Required work - Transcribe the stretch of entries below from the line with "The width and height of the screenshot is (1048, 543)." through the line with "has width=197, height=278.", exactly and with both ends included; leave out all other lines.

Data shown -
•••••

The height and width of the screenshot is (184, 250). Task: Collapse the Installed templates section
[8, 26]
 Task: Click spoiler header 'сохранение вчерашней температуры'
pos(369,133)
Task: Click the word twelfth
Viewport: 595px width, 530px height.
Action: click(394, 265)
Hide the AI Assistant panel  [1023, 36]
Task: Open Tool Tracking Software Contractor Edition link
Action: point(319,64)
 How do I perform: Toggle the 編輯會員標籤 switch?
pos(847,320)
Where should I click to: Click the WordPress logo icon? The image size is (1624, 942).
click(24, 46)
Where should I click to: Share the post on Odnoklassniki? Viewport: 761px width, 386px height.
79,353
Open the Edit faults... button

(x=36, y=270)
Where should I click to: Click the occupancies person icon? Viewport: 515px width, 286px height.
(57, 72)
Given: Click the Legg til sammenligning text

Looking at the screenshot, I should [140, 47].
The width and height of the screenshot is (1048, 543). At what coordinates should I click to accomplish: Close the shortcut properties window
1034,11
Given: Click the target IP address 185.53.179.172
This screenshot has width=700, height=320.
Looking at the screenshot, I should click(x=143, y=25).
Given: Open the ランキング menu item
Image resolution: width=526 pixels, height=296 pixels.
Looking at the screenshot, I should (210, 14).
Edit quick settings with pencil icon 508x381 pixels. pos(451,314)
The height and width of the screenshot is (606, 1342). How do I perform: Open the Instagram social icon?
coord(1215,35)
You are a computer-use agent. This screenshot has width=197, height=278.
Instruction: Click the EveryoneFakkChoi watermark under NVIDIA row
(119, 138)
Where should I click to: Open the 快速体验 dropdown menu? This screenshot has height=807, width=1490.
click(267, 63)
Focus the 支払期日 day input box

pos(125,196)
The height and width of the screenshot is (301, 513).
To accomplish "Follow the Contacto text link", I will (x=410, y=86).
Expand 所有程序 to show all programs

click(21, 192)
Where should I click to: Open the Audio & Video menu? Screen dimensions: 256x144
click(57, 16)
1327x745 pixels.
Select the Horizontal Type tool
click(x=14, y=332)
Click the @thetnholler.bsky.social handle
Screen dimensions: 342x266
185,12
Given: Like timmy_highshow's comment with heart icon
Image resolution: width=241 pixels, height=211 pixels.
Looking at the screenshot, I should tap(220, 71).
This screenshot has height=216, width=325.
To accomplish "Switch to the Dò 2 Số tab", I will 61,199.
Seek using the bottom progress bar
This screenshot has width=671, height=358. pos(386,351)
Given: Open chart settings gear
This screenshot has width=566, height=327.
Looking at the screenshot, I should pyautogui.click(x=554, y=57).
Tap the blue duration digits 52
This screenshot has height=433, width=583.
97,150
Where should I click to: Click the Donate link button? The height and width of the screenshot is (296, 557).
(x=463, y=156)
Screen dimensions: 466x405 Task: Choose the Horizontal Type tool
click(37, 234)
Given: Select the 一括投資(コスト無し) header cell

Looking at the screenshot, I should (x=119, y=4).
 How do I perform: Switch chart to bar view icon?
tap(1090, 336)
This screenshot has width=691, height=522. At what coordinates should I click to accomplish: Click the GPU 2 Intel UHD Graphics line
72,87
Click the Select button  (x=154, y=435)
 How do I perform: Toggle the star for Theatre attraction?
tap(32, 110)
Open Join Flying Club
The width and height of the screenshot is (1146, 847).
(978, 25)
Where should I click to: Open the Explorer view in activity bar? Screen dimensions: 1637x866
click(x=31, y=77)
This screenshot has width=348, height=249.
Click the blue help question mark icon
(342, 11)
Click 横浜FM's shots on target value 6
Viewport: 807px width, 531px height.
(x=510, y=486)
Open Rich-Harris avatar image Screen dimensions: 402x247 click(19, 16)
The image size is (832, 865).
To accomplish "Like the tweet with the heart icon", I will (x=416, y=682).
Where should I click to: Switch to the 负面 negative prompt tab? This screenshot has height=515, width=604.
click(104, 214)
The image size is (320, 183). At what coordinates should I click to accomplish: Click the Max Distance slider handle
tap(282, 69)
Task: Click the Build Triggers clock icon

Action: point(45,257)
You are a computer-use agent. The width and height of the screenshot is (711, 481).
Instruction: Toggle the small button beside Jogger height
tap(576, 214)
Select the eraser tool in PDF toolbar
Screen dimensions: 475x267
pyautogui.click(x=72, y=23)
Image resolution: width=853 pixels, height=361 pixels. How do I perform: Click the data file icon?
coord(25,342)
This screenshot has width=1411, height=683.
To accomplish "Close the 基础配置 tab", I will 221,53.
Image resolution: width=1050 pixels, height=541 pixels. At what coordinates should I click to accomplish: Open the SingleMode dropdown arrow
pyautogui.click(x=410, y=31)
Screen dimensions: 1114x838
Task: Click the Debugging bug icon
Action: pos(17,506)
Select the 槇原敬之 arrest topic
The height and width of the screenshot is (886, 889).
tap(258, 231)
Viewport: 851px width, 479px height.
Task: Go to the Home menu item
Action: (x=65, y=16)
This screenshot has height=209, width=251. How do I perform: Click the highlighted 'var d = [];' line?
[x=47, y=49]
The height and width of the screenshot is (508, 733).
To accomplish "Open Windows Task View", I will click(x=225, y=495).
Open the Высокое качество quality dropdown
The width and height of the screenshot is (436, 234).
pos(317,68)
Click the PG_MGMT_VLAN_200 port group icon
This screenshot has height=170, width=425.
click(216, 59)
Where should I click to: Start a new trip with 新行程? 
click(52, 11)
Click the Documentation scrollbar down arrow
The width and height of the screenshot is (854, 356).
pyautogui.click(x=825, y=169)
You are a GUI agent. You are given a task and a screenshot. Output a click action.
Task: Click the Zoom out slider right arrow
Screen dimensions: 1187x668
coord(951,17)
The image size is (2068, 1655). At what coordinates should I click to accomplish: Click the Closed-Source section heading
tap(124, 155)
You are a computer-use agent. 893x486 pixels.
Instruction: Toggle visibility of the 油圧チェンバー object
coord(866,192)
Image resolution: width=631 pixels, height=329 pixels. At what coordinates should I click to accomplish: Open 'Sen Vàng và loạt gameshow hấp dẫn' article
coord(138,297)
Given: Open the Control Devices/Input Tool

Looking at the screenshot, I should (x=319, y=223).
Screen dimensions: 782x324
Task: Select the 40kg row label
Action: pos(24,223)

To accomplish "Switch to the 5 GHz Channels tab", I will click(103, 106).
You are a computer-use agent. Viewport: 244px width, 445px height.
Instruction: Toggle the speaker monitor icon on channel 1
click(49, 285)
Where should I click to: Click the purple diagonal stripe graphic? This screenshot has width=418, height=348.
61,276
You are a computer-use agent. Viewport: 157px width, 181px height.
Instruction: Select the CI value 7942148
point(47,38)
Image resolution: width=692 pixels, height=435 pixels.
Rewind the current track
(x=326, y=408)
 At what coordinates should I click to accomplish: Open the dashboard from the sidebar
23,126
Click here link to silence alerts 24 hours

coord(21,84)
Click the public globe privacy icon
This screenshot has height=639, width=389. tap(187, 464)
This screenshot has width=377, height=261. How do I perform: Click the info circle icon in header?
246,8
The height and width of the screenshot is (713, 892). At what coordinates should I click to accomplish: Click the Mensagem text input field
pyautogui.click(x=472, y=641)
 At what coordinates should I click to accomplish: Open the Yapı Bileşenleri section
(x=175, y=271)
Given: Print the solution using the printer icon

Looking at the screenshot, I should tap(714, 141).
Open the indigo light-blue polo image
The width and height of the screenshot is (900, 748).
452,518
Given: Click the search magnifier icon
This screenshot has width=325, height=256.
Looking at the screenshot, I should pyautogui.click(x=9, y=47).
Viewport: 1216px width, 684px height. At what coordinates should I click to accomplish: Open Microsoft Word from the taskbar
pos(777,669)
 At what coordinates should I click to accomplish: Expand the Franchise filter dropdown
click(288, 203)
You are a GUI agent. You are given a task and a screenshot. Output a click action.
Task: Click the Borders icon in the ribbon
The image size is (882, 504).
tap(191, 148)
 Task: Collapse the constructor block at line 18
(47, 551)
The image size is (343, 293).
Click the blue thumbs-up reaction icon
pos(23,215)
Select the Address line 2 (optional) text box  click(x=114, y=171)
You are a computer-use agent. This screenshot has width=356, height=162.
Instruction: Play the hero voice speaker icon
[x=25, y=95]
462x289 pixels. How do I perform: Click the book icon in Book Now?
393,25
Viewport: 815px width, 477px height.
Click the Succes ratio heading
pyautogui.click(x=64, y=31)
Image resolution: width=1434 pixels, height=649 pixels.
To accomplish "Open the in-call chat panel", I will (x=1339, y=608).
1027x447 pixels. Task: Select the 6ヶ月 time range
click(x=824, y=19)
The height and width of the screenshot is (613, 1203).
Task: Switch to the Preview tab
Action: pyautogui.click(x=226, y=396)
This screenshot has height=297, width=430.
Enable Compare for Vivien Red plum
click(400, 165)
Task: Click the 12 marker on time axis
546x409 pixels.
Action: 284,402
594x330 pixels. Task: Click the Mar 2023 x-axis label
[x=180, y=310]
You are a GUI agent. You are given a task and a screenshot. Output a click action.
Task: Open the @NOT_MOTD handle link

•••••

Your response -
The width and height of the screenshot is (1048, 543). At what coordinates should I click to accomplish: Close the shortcut properties window
1034,11
Given: Click the target IP address 185.53.179.172
This screenshot has width=700, height=320.
Looking at the screenshot, I should click(x=143, y=25).
Given: Open the ランキング menu item
Image resolution: width=526 pixels, height=296 pixels.
Looking at the screenshot, I should (210, 14).
Edit quick settings with pencil icon 508x381 pixels. pos(451,314)
The height and width of the screenshot is (606, 1342). How do I perform: Open the Instagram social icon?
coord(1215,35)
You are a computer-use agent. This screenshot has width=197, height=278.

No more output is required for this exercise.